Old Redbox kiosks have been hacked to reveal customers’ credit card numbers and more of their private information, including their names, addresses and emails.
California-based programmer Foone Turing claimed in a social media thread last week that she was able to hack an old Redbox machine in Morganton, North Carolina.
She said she was able to uncover the customers’ name, ZIP code and usage history. They had rented the films “The Giver” and “The Maze Runner” nine years prior to the hack.
According to Foone Turing, the hard drives on the Redbox machine had the first 6 digits and last 4 digits of the credit card used, as well as other “lower-level transaction details.”
Foone Turing told Ars Technica that it wasn’t a difficult task to find customer data on the machine belonging to the beloved movie rental kiosk.

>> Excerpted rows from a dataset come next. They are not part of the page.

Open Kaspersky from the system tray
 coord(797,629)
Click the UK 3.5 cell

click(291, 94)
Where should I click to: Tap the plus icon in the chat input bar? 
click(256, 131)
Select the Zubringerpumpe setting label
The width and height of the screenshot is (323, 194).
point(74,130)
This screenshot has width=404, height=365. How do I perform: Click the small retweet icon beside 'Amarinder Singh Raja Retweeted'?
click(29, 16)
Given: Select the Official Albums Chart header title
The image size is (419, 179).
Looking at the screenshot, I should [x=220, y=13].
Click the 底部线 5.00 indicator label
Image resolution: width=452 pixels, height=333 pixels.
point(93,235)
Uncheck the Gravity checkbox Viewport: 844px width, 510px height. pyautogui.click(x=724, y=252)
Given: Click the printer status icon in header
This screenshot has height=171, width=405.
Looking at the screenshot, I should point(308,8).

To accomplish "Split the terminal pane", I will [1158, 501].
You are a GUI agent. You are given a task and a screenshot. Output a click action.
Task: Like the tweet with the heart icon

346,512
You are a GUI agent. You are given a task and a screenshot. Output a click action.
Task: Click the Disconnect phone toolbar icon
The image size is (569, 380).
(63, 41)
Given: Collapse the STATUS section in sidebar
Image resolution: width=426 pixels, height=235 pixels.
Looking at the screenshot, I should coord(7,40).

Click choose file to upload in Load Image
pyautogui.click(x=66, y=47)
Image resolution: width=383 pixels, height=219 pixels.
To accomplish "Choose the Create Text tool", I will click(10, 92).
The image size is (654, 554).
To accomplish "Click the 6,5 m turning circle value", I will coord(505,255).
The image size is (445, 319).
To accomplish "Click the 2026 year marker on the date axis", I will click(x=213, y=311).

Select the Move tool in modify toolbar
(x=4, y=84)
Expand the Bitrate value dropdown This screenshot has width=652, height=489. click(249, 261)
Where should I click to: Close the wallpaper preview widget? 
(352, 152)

“The device has a lot of logs, and customer data was scattered throughout several of them—usually fragmentary, but it’s not too hard to cross reference them with other logs. It’s not super straightforward to directly access the data,” she said.
“Most of it is held in an old database format that’s not easy to manipulate, but anyone with basic hacking skills could easily pull data manually out of the files with a hex editor,” the programmer added.
Foone Turing explained that “the root issue” of the Redbox hacking situation “is that this is a machine that has to boot by itself, with no chance for a human to enter a decryption password or something. That means that the machine has to be able to decrypt itself.”
Redbox’s parent company, Chicken Soup for the Soul Entertainment (CSSE), filed for bankruptcy in July.
The Wall Street Journal reported at the time that Redbox’s 24,000 rental kiosks were closing as the company moved to liquidate its assets.
Judge Thomas Horan of the US Bankruptcy Court District of Delaware, who is overseeing the case, granted the company’s request to pursue the liquidation proceedings saying, “there is no means to continue to pay employees, to pay any bills.”
Redbox’s liquidation reportedly leaves all 1,033 of its employees jobless and the workers won’t receive any severance or extended benefits.
In its Chapter 11 reorganization filings on June 28, CSSE listed $970 million in total debts and consolidated assets of $414 million from March 31, 2024, Variety reported.
The company still owes money to Walmart and Walgreens — stores where some of its kiosks were located — and media companies including Warner Bros. Home Entertainment and Sony Pictures Television.
Redbox was founded in 2002 and was the rival video store of Blockbuster, which has only one franchise store left in the United States.